Quote from: josie76 on December 12, 2017, 06:30:06 AMprogesterone is the primary precursor route of nearly every regulatory hormone and gene action modifier in the HPA axes and the HPG axes.
I believe cholesterol is the primary precursor of all hormones.
Quotecontrolling cholesterol, triglycerides, and lipids produced.
PLoS One. 2014 Jan 21;9(1)"Progesterone (n = 65) and placebo (n = 47) groups had similar changes in systolic and diastolic blood pressure, resting heart rate, weight, body mass index, waist circumference, total cholesterol, low-density lipoprotein cholesterol and triglyceride levels."
"Results indicate that progesterone has short-term cardiovascular safety. Endothelial function, weight, bloodpressure, waist circumference, inflammation and coagulation were
unchanged"
J Hypertens. 2003 Jun;21(6):1145-9."In a randomized, double-blind, cross-over design study, 20 healthy postmenopausal women were tested before and after 6 weeks of treatment with micronized progesterone"
"Systemic arterial compliance, flow mediated dilation, cutaneous vascular reactivity, blood pressure, body mass index, plasma levels of cholesterol, lipids and oestrogen were
unchanged."
Acta Obstet Gynecol Scand Suppl. 1984;127:1-37."During treatment with natural progesterone, no changes were recorded in HDL cholesterol or its subfractions."

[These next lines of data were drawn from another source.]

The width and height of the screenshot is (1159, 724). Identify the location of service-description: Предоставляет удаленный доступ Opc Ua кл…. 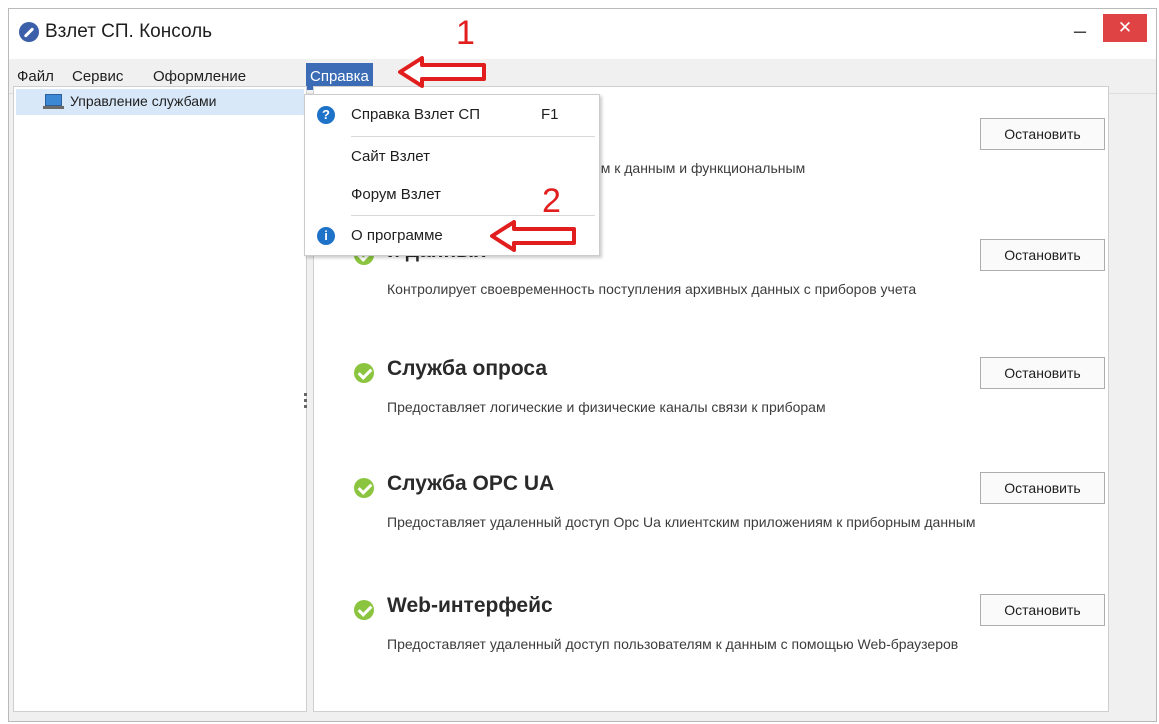
(682, 522).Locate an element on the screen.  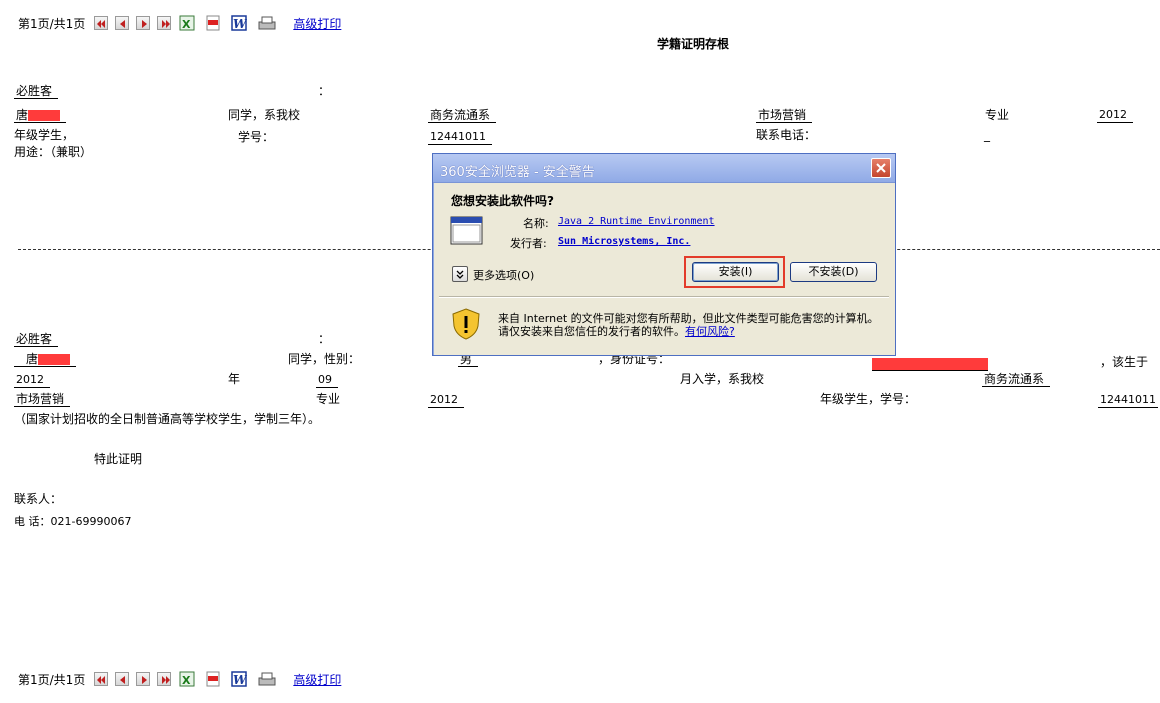
cert-company: 必胜客 is located at coordinates (36, 340). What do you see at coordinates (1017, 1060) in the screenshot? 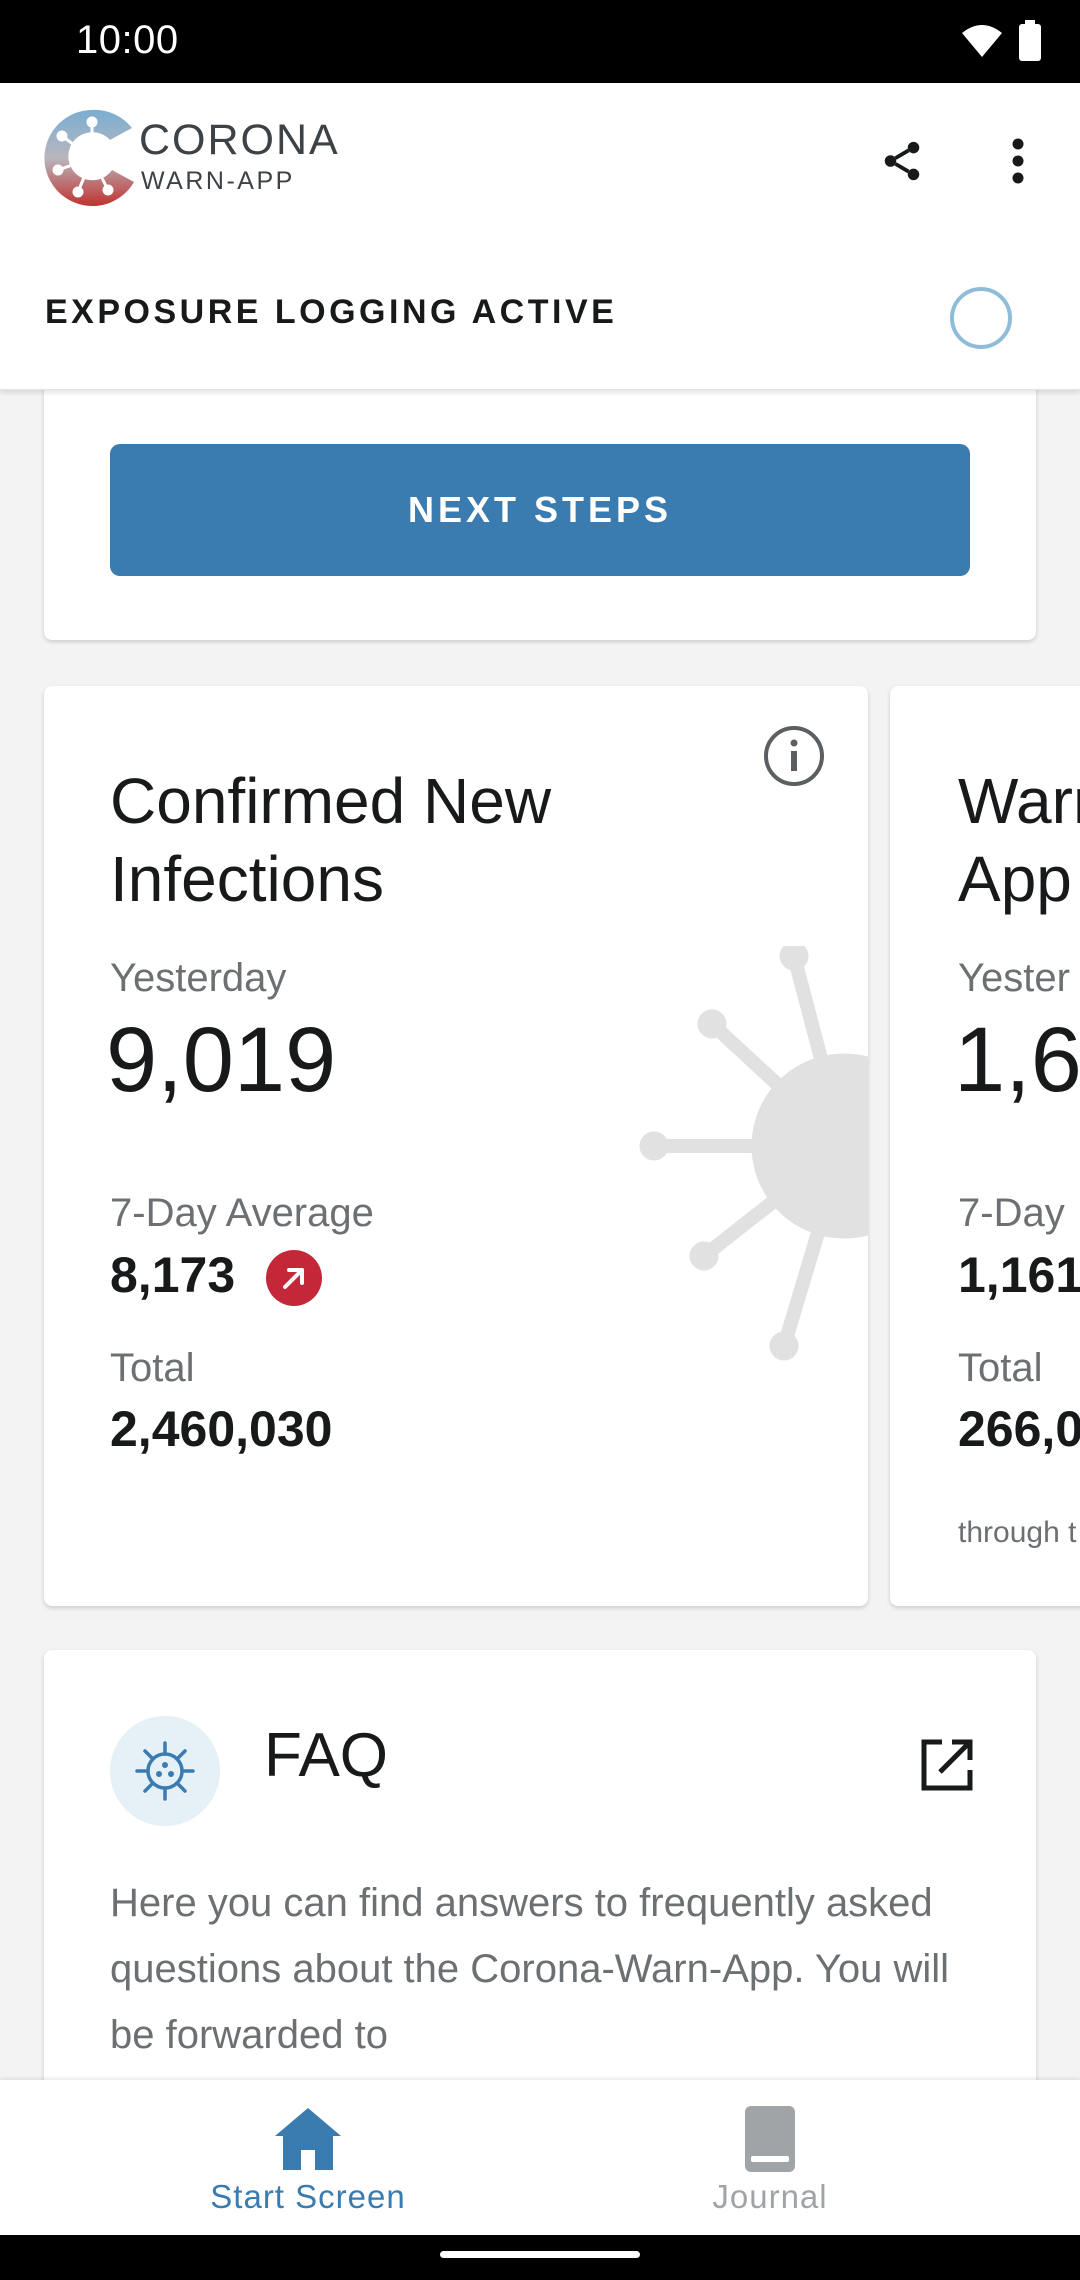
I see `yesterday-value: 1,6` at bounding box center [1017, 1060].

Quotecis males produce their body's needed progesterone from the testes and in much smaller amounts from the hypothalamus in the brain. We trans-women remove the testes production at the same time we lower or remove the testosterone production from the testes.

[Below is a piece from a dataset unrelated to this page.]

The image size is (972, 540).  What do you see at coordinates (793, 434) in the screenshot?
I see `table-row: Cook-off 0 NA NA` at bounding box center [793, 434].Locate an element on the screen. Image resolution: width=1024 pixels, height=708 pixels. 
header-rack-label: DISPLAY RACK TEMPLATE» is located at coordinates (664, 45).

Logically following is trans-women operate on a progesterone deficiency overall.
Progesterone levels are VERY low in males, so low as to be insignificant, less than 1 ng/ml.
Quotecis females bodies produce progesterone at female levels beginning with the first menstral cycle. So while they grow up having a few years of pre-puberty with mainly slowly rising estrogen, the remainder of their lives, their bodies produce progesterone to match estrogen in ratio. (This ratio drops off as they get towards middle age and menapause, see increased symptoms associated with decrease in P in the ratio).
Logically following trans-women are at a significant progesterone deficiency when comparing ratios of estrogen.
Ciswomen need progesterone for pregnancy, for their fetus to grow. We cannot become pregnant or give birth at the present time...maybe in the near future.

QuoteBreast development, a number of sources indicate stage5 is only reached after several months of pregnancy level estrogen and progesterone and that in early trans women who were treated with synthetic estrogen's that cone shaped breasts were a common situation until progesterone was added.
Biologically in breast tissues, progesterone works with HGH and insulin with like growth factors 1 and 2 to mature the tissues. Progesterone and estrogen work in synergism in breast growth and development. In other words one increases the effectiveness of the other.
And yet, XY women, insensitive to androgen, often develop large mature full round breasts just on low levels of estrogen and insignificant levels of progesterone.